╭─ Page text
F-Test with discounted Sample Sizes

The autocorrelation violates the iid (to be precise the first i ;-) assumption of an F-test. Consequently, the autocorrelation leads to higher variability of estimated statistics of the series, i.e. sample mean, sample variance etc. Or in other words, the information present in correlated samples about an estimated statistic is less than in uncorrelated samples.

O’Shaughnessy and Cavanaugh (2015) propose a method to perform t-tests for autocorrelated time series data by simply discounting the sample sizes. For large enough sample size $n$ (they say $n > 50$ is usually enough) the discounted sample size $n_e$ is:

$$n_e = n\frac{1-\hat{\rho}_1}{1+\hat{\rho}_1}$$

where $\hat{\rho}_1$ is the auto-correlation of time shift 1:

$$ \hat{\rho}_1 = \frac{\sum_{t=1}^{n-1} (y_t - \bar{y})(y_{t+1} - \bar{y})}{\sum_{t=1}^n (y_t - \bar{y})^2}$$

Can I do the same discounting for the F-test? What I mean is to calculate the F-test statistic as usual with the given sample sizes $n_1$ and $n_2$ of my time series below. Yet, when determining the critical p-value, I use the discounted sample sizes:

$$ p = P(F(n_{e1} - 1, n_{e2} - 1 ) \geq F_{\text{calculated}}| H_0)$$

Consequently, I have a much more conservative requirement, i.e. the variance reduction must be much larger compared to iid samples to show significance. Is this a statistically sound approach?
╰─
◆ Required actions ◆
1. In the F-test post, what sample size do O'Shaughnessy and Cavanaugh say is usually large enough for their discounting method?
2. Using the F-test post, explain why autocorrelation causes trouble for an F-test.
3. Extend the F-test post by a few sentences, picking up after its final question.
╭─ Recorded information
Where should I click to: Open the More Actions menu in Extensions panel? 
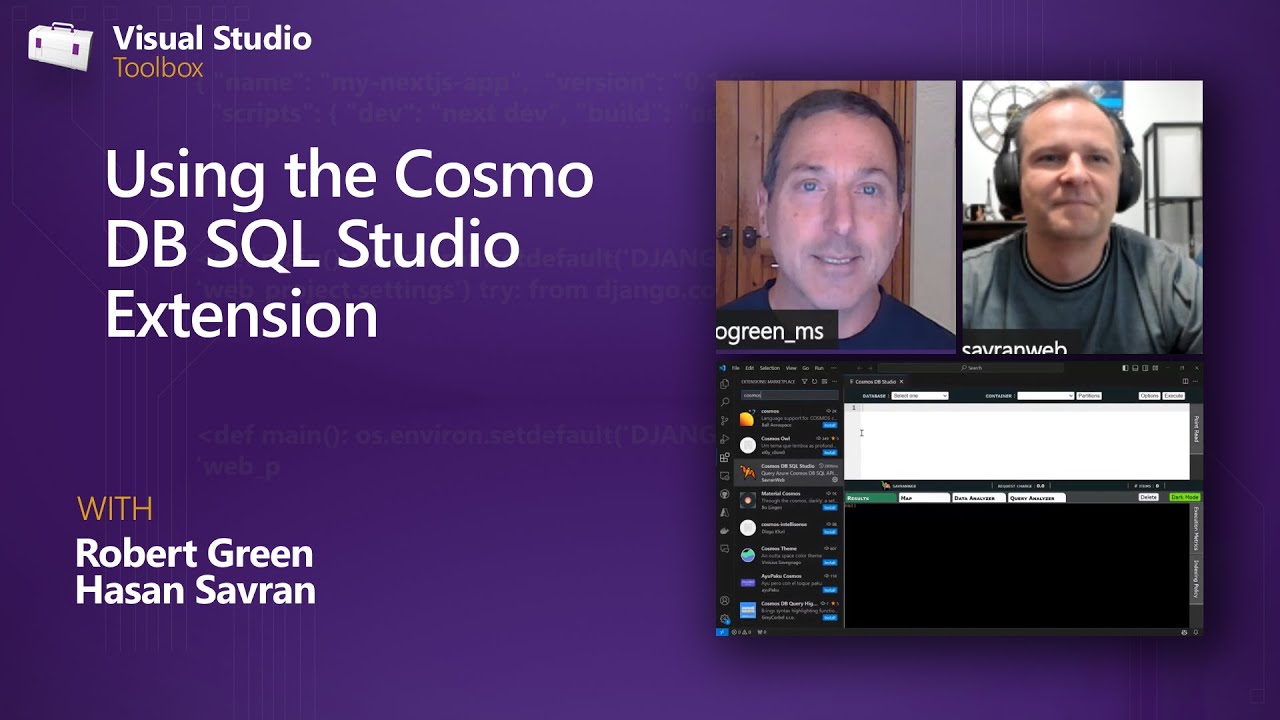point(834,382)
╰─
◆ Results for the exercise ◆
1. A sample size of n greater than 50.

2. Autocorrelation breaks the independence part of the iid assumption behind the F-test. Because of this, estimated statistics of the series, such as the sample mean and sample variance, vary more. Correlated samples carry less information about an estimated statistic than uncorrelated samples do.

3.
Update: Confidence Intervals with Block-Bootstrapping

In case I do block-bootstrapping (either non-overlapping or moving, they both yield pretty much the very same stats) with a sufficiently long block length, I get pretty much the same answer as using the discounted F-test above. For my data the discounted F-test is significant for p < 0.01. For block bootstrapping it's significant for p<0.025. I guess this is the expected price to pay for using a model free approach in comparison to a Gaussianity assuming F-test.

For anyone who is interested, here are the details of the block bootstrapping approach (based on this blogpost):

  1. I look at the autocorrelation function to pick a sufficiently large block length.

  2. I create $n$ moving blocks of length $k$ from both time series. E.g. if

$$y_0, y_1, y_2, ..., y_{n-1} $$

is one of my time series I create blocks of length $k$ as

block 1: $y_0, ..., y_{k}$ block 2: $y_1, ..., y_{k+1}$ ... block n: $y_{n-1}, y_0, ... y_{k-1}$

Note to avoid the bias of less often sampling the beginning or end of the time series, I wrap both time series around to have a circular array.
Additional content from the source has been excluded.